No sé a dónde te fuiste. Sé que moriste en Phoenix, pero eso es igual a decir que moriste en cualquier parte. Da lo mismo, para mí, tú sigues ahí en ese río de San Luis Acatlán, con tu vestido morado, ese que tanto nos gustaba a los dos y que te encantaba presumirme, y que yo sé que te sentías linda con tus aretes de perlas falsas, no importa, ninguna perla fue más verdadera. Y ahí en ese río me decías, “aquí crecí, yo soy hija de esta agua y de estas piedras”, y yo te creí, y entonces yo dije, es cierto, abuela, yo soy nieto de esta agua calcinada y de estas piedras también calcinadas.

Te quisiera contar de la gente a la que amo, de lo que me duele, de los miedos que tengo y de lo mucho que extraño ir a desayunar contigo, y que me dijeras que amar es lo único verdadero de estar vivo, que el miedo es la ausencia del amor y que siempre, siempre, puedo desayunar contigo, no importa qué día de la semana sea, y sé que aunque no estés, me vas a seguir diciendo lo mismo.
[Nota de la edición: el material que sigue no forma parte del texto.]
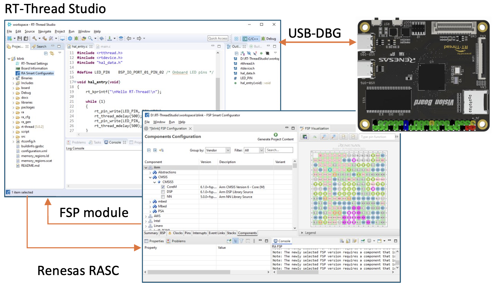
Task: Click the Save All disks icon
Action: 26,38
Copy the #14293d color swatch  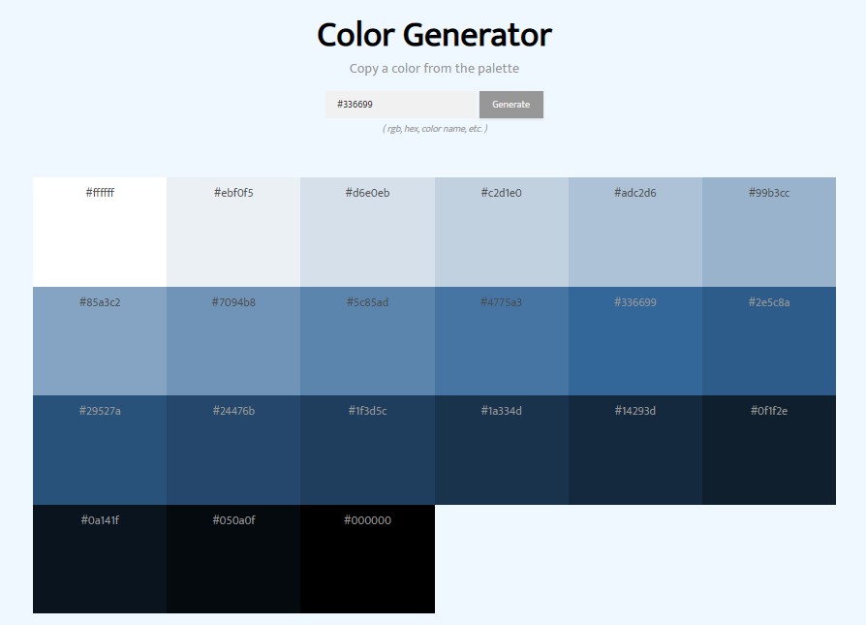tap(635, 450)
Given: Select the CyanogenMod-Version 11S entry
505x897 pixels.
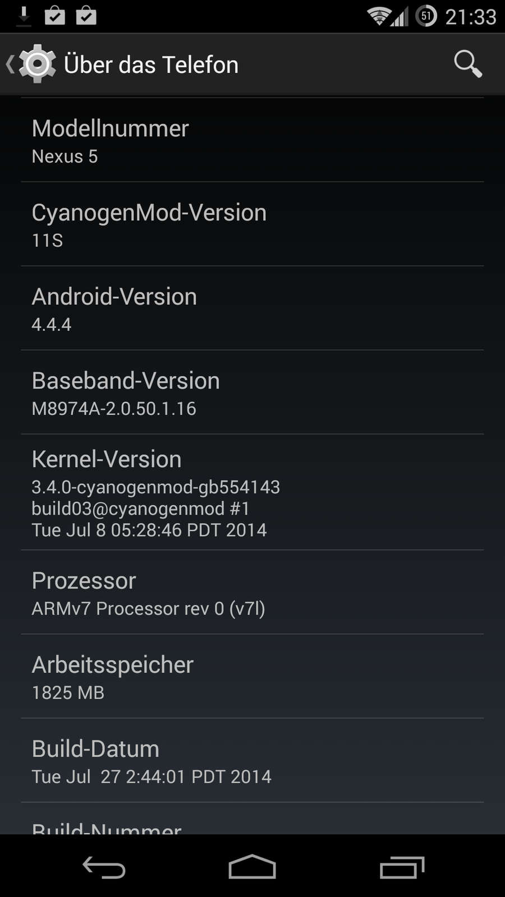Looking at the screenshot, I should [253, 224].
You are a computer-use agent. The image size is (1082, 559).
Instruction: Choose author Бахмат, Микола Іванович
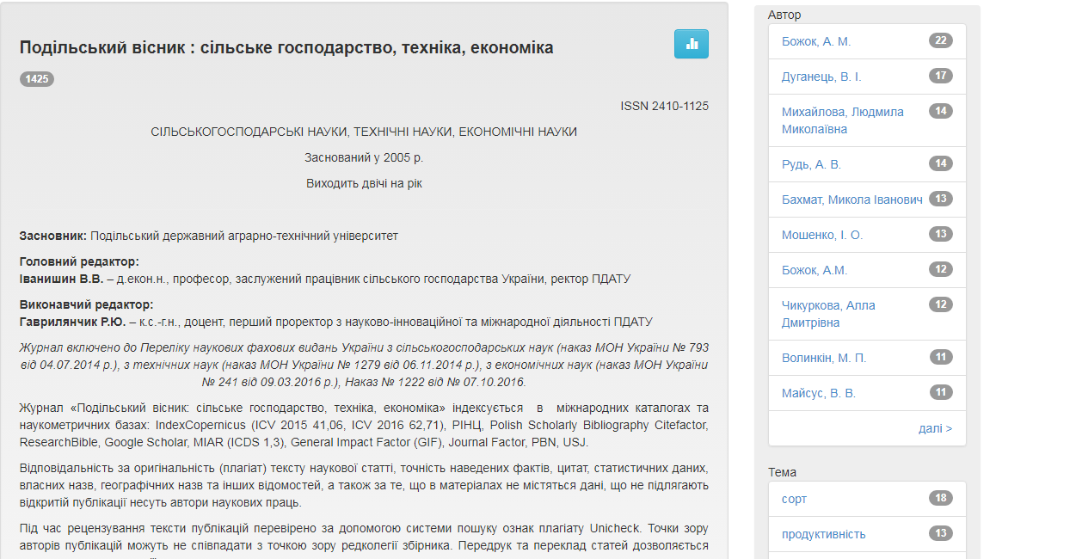[851, 200]
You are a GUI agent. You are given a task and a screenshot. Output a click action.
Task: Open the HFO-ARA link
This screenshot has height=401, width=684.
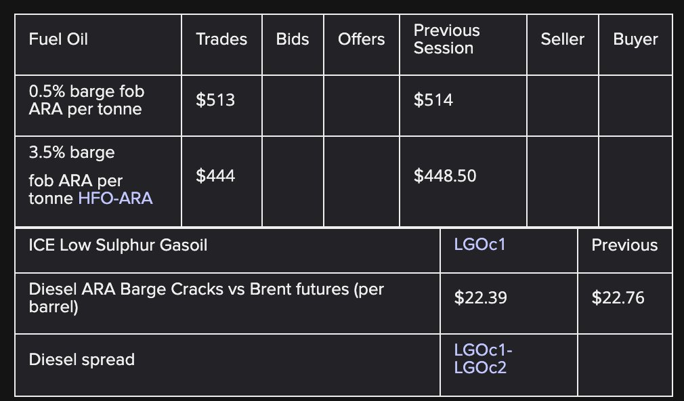pyautogui.click(x=115, y=198)
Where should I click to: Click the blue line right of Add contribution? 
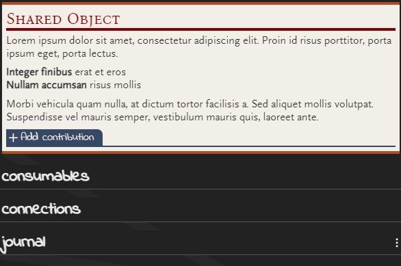point(249,146)
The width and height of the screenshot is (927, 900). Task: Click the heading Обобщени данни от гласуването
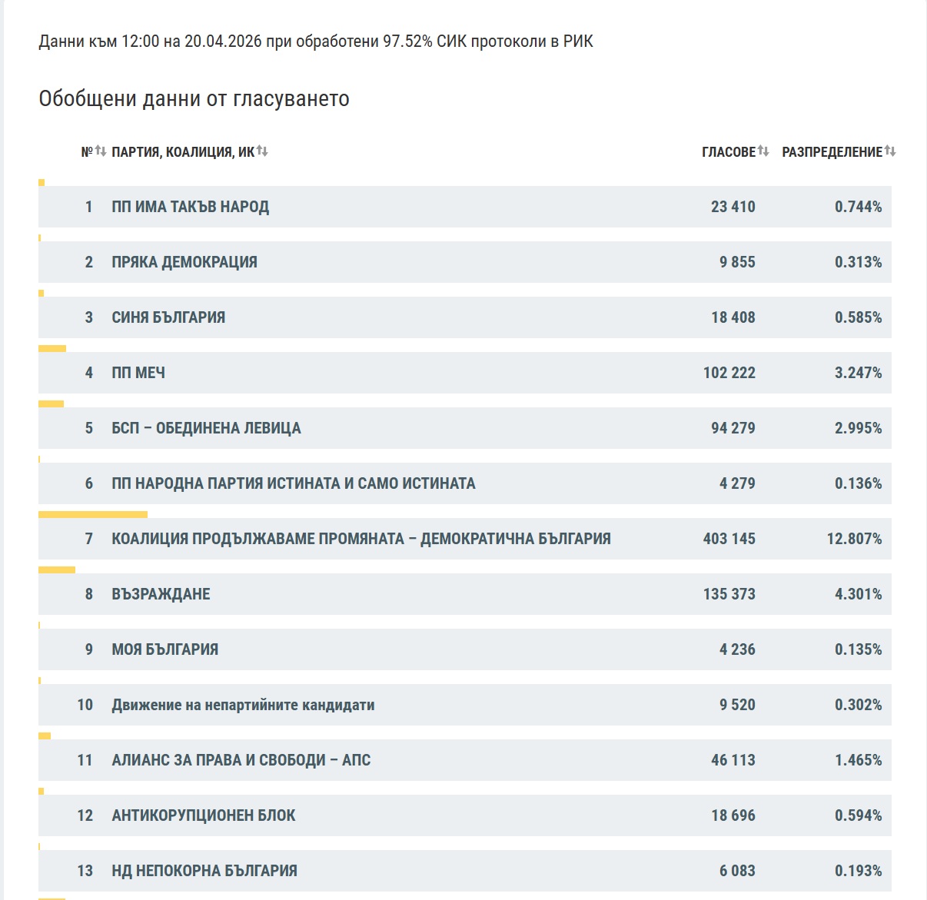click(194, 99)
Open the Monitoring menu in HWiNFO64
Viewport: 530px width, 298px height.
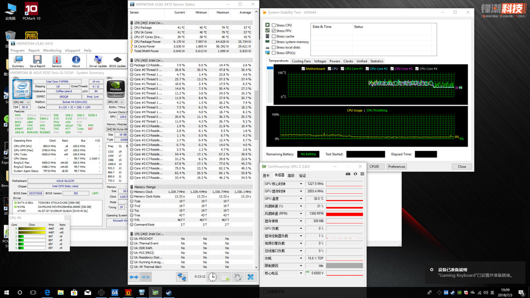(52, 50)
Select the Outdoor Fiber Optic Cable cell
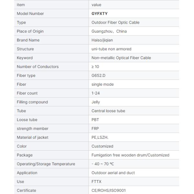194x194 pixels. coord(115,23)
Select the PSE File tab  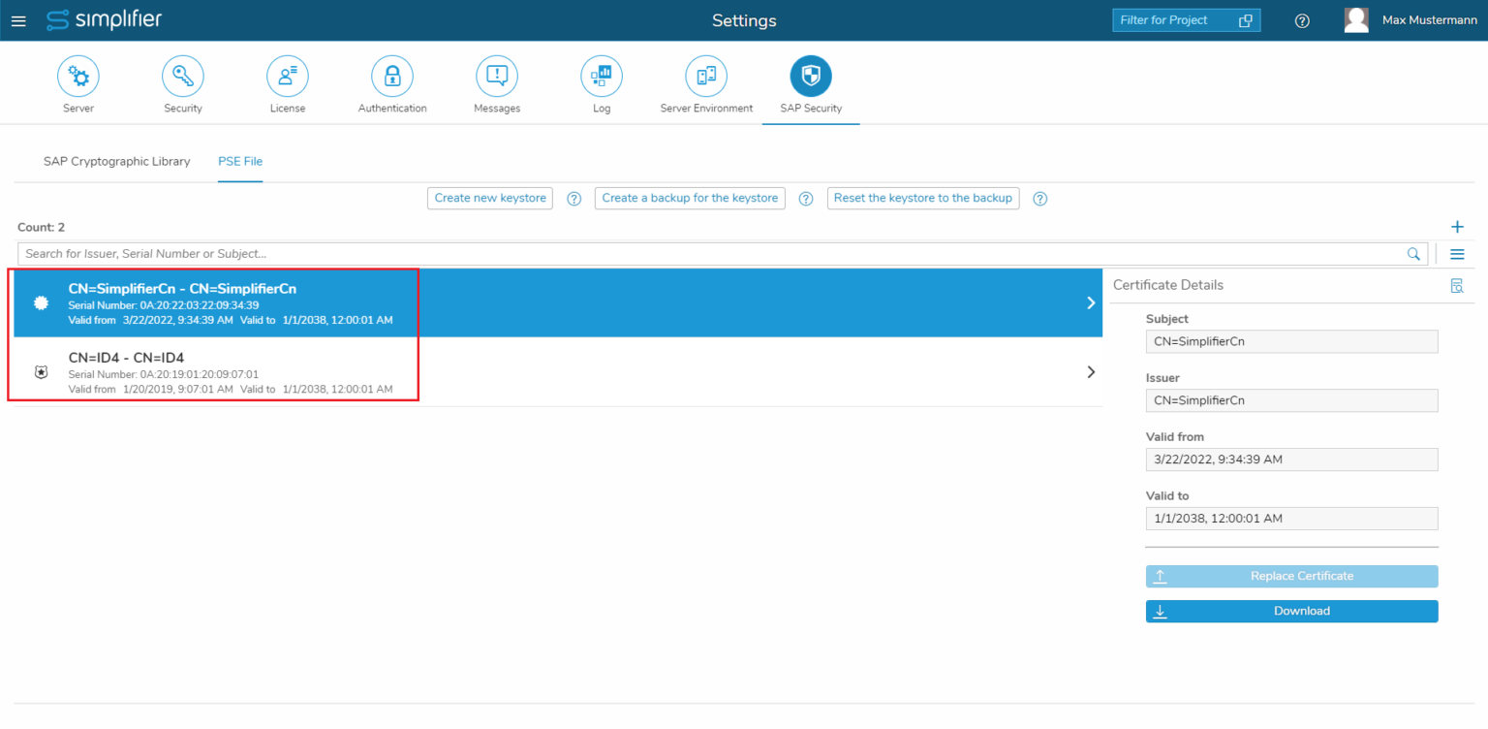coord(239,161)
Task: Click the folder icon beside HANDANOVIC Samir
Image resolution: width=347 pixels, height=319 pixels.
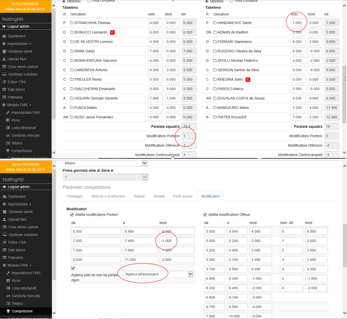Action: pyautogui.click(x=215, y=23)
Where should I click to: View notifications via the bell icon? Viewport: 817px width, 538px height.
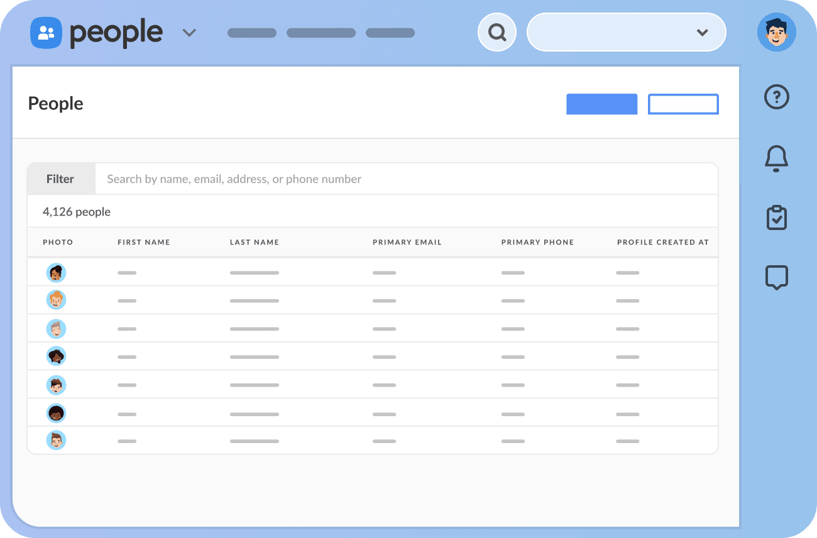(776, 158)

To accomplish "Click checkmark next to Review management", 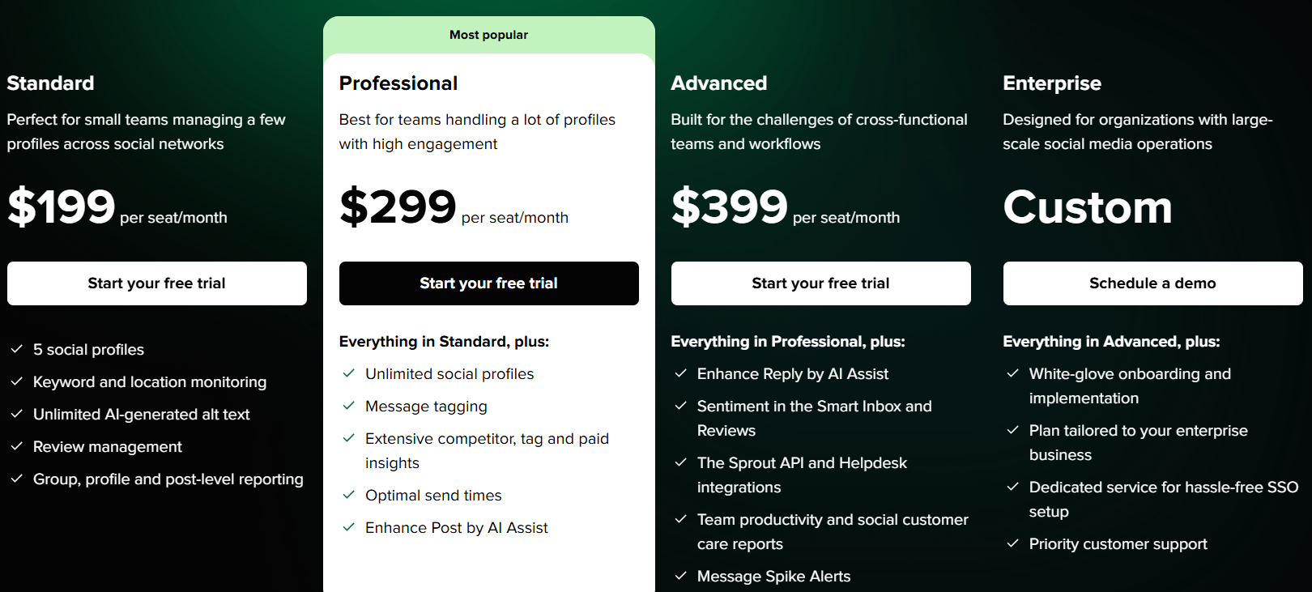I will (x=16, y=446).
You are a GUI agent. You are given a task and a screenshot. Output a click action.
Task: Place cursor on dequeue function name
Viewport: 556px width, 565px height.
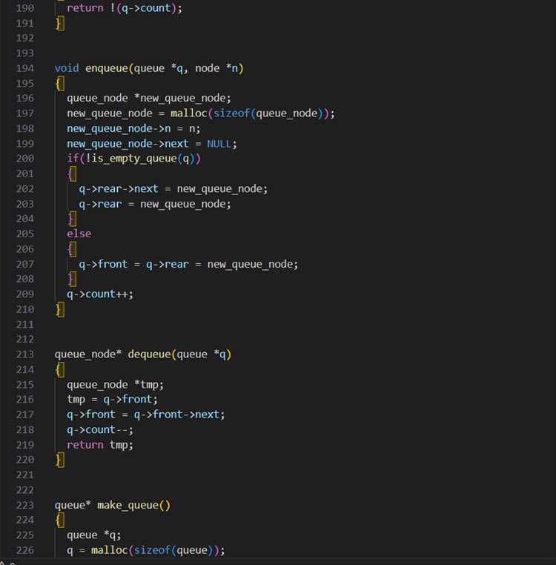(149, 354)
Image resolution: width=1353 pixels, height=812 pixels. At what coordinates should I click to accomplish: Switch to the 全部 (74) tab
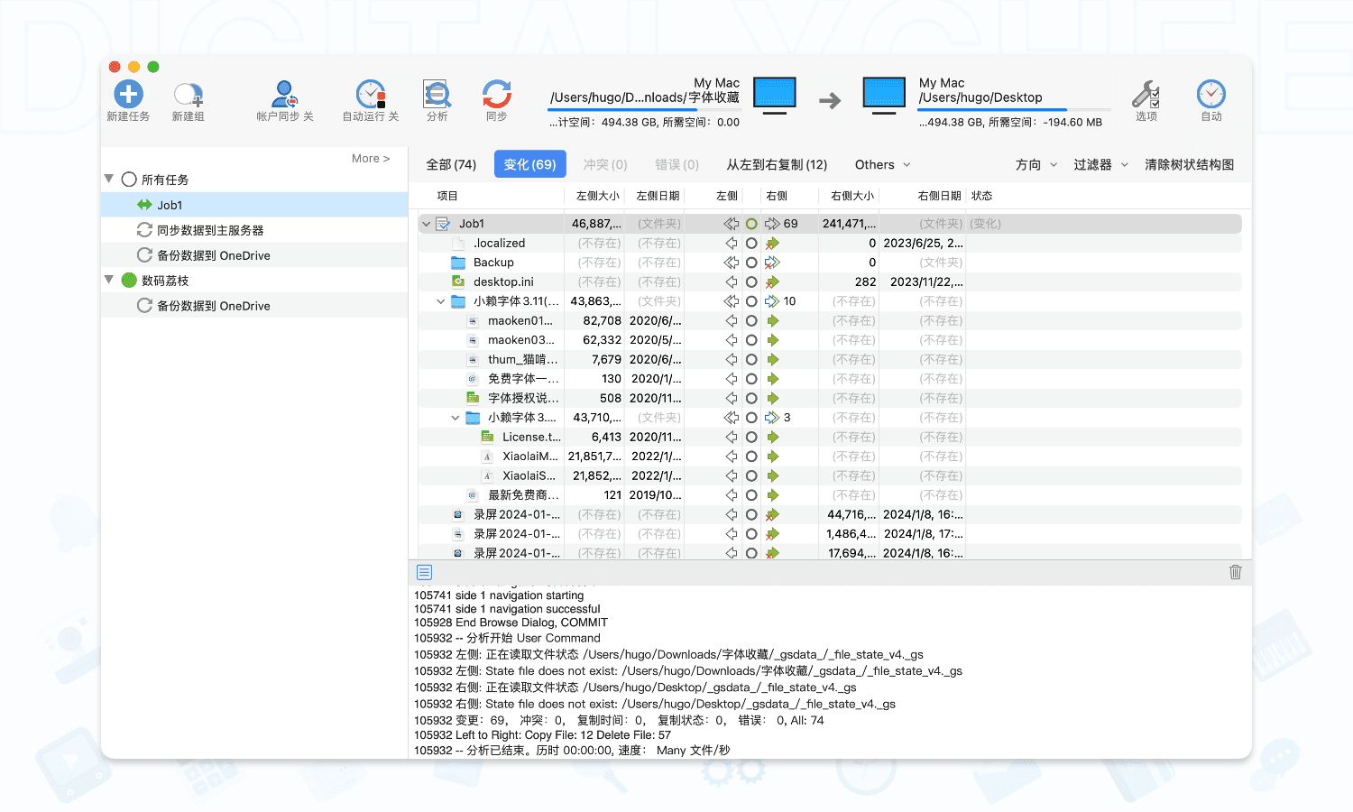451,165
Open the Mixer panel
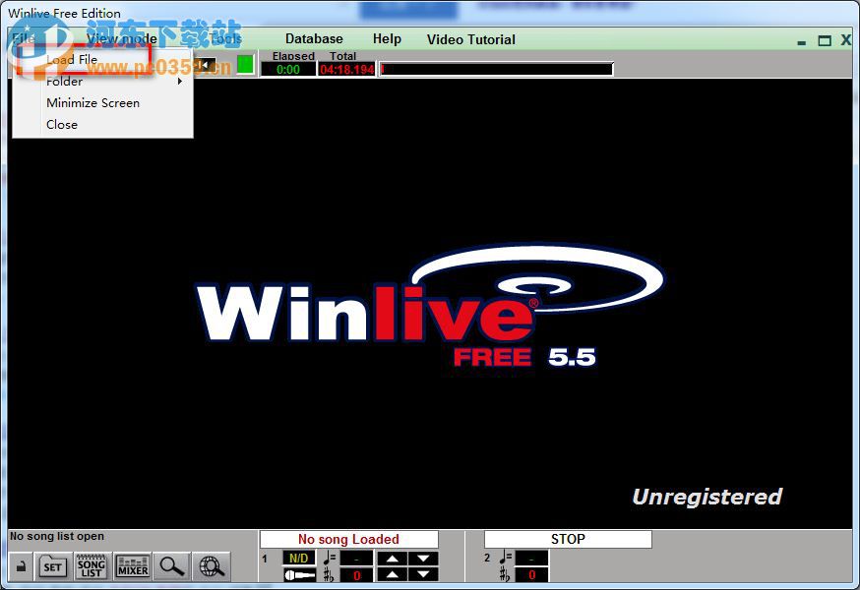860x590 pixels. [x=131, y=565]
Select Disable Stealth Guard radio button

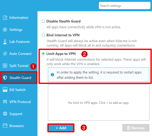click(x=43, y=21)
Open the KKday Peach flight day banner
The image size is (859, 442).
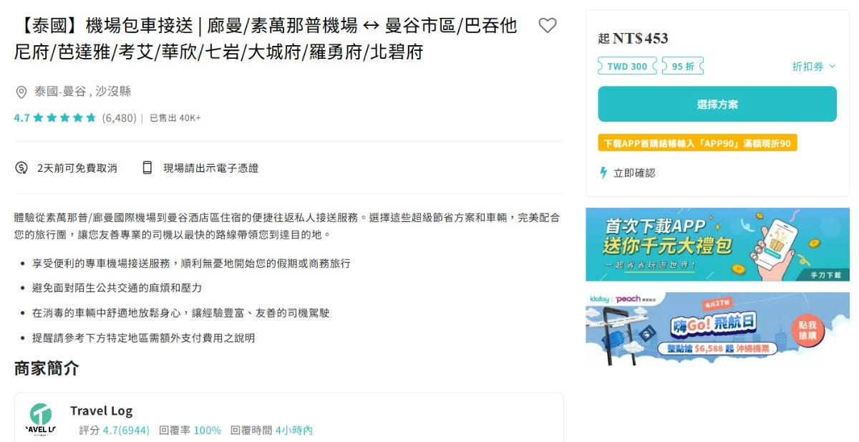[717, 329]
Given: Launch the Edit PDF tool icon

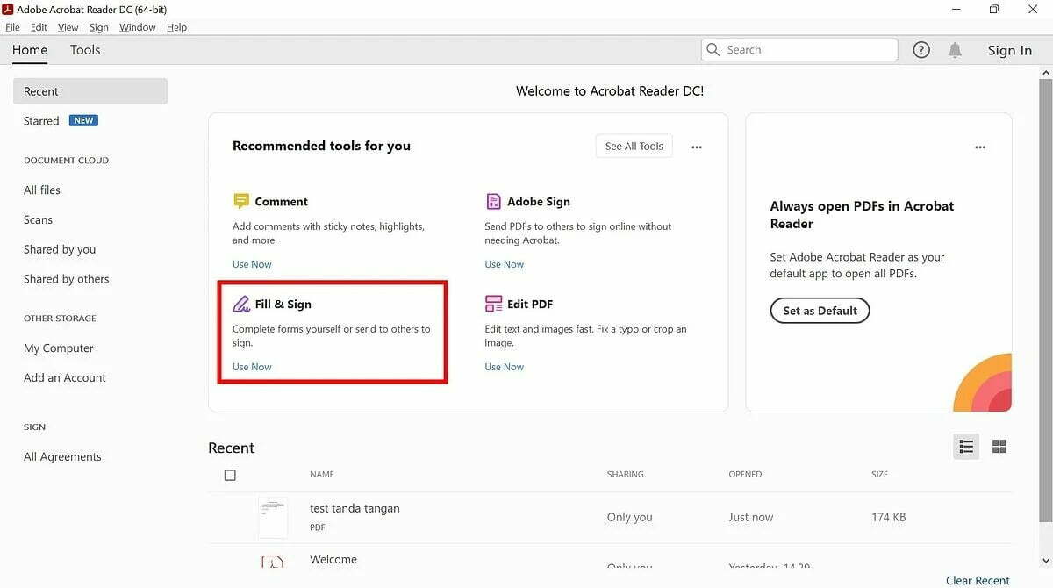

A veces tengo ganas de llorar y de decirte “abuela, vamos al mercado, ya sé cómo escoger la fruta”, y que tú te sintieras orgullosa de mí porque ya no escojo la sandía menos madura. No importa, es hermoso saber que la medida de quién eres estará ligada a mí por reconocer la dulzura y la forma más plena de las cosas. Así que como metáfora, el huachinango ya no me intimida con sus espinas, ni tampoco la corona de cristo, ni tampoco saber decir que no, ni tampoco, hoy, en esta hora que escribo esto, decirte que te voy a extrañar toda mi vida, pero que al menos, intentaré en la medida de lo posible, amar cuando sea necesario, reconocer la fruta podrida que puede alojarse en cualquier corazón y, sobre todas las cosas, no dejar que nunca tu nombre se me olvide.

Sé que te puso triste cuando dejé de persignarme, pero sabes una cosa, jamás he olvidado una oración que recé contigo, una de la tantas veces que recibiste a la Virgen un 12 de diciembre en tu casa. Y sí, abuela, yo confieso que he pecado mucho, de pensamiento, palabra, obra y omisión.

No sé si mi padre ya te dijo algo, pero por favor, abuela, dale un último abrazo, cualquier cosa que lo haga saber que tú seguirás estando con él, con ese muchacho flaco y cansado llamado Raúl Javier Carmona. Que nos visitarás cada 1 de noviembre y cada aniversario de tu cumpleaños.

Yo, abuela, aquí sigo y seguiré haciéndome más viejo, diciendo cada tanto que ya estoy cansado, que la vida a veces no es justa, pero todo eso, créeme que no importa porque cada vez que mire el mar, el mar siempre recomenzando, sabré que estarás ahí, generosa como siempre lo fuiste, interminable como es el blanco de la impúdica espuma, y luego, sin más, algún día, si es que pasa, tener también tus años y decirle a alguien más joven que yo: “Viejos los cerros y reverdecen”.

Esto, Piedad, no es una despedida, no es un intento de acomodar la falta y el dolor que me provoca saber que ya no podré hacerte reír en medio de un regaño, esto, abuela, en realidad es un saludo, o mejor dicho, una advertencia, donde yo te aviso que estarás de manera permanente conmigo, es decir, en mi escritura.

Sin más que decirte, abrígate, seguramente hace frío, recuerda que yo estoy contigo también, y aun más, que nunca, nunca se te olvide que tu nombre es Piedad Carmona Velázquez y que yo, Alan Valdez, aprendí mi primera metáfora una tarde, con los pies remojándose en un río, mientras tú me agarrabas entre los brazos y me decías, “este río de Marquelia es como la vida, la vida que va hacia el mar, el único mar, que es el morir”.